Al rientro dalla pausa estiva il Parlamento sarà investito dalle più volte annunciate riforme: pensioni, concessioni della rete autostradale, flat tax, reddito di cittadinanza, Alitalia e via andare. Il cittadino avveduto non si illude che a riforme approvate dal Parlamento le cose cambino a breve termine.

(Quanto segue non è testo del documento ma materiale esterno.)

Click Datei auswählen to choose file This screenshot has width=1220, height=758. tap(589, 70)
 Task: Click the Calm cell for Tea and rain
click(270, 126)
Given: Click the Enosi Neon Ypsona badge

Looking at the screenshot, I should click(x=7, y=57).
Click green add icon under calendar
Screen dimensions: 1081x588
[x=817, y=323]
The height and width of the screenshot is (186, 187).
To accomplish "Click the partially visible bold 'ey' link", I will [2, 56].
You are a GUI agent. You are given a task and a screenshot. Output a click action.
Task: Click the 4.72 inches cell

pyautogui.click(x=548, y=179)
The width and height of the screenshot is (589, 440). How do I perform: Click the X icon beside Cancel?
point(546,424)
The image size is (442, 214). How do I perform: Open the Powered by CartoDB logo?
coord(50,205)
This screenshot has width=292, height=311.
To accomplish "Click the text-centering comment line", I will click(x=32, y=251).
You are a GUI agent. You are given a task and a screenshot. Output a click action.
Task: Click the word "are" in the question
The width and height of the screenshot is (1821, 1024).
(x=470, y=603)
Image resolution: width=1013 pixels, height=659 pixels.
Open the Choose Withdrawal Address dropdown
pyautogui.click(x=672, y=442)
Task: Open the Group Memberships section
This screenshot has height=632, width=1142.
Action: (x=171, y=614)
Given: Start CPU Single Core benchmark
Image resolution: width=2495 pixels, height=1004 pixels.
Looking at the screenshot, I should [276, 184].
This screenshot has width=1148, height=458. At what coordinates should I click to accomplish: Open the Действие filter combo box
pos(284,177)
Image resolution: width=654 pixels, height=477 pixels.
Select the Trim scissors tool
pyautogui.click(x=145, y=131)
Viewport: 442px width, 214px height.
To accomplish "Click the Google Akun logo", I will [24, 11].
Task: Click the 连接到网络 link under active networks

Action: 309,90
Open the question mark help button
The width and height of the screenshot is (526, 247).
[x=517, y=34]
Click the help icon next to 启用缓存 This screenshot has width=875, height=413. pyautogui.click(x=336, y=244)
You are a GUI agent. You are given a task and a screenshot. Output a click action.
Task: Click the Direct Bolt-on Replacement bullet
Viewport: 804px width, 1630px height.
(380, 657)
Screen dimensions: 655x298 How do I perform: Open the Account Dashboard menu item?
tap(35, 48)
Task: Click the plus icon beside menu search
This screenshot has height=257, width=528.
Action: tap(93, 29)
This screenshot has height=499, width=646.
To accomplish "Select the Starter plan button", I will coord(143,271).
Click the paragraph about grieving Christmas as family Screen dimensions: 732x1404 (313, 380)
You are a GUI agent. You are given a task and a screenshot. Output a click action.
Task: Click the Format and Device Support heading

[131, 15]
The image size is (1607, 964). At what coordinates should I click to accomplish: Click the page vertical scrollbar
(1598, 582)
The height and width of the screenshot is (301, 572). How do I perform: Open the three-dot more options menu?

Sì perché tra il via libera del Parlamento, giova ricordare suddiviso nei due rami che devono approvare l’identico testo, e l’avvio del complesso iter che accompagna il percorso di una nuova legge persiste uno scarto, temporale e di merito, che spesso vanifica il miglior intento riformatore. I precetti normativi nel testo approvato dal Parlamento devono essere infatti tradotti in pratica in coerenza con la complessa macchina legislativa, amministrativa e burocratica esistente.

 

Qui sta la debolezza della politica in senso lato, in quanto “Legiferare è un mestiere molto difficile” ammoniva nel lontano 1981 l’economista Marco Vitale invitando il Parlamento a “formulare leggi in modo compiuto”. A tal proposito, riferendosi alle Legge 675/1977 – Provvedimenti per il coordinamento della politica industriale, la ristrutturazione, la riconversione e lo sviluppo del settore ricordava che ci sono voluti “quattro anni e mezzo per chiarire che nel concetto di ammodernamento possono rientrare anche le iniziative tendenti ad accrescere la produttività attraverso innovazioni degli impianti, anche se ciò comporta una riduzione del personale”.

A chiarimento ottenuto dopo quattro anni e mezzo l’azienda che avesse ammodernato gli impianti avrebbe potuto accedere ai fondi che fossero ancora disponibili.

Per il bene di tutti noi c’è da augurarsi che le leggi di riforma che fossero mai approvate dal Parlamento siano studiate a formulate in modo compiuto, evitando di ingolfare la già ingolfata Giustizia, con valanghe di ricorsi.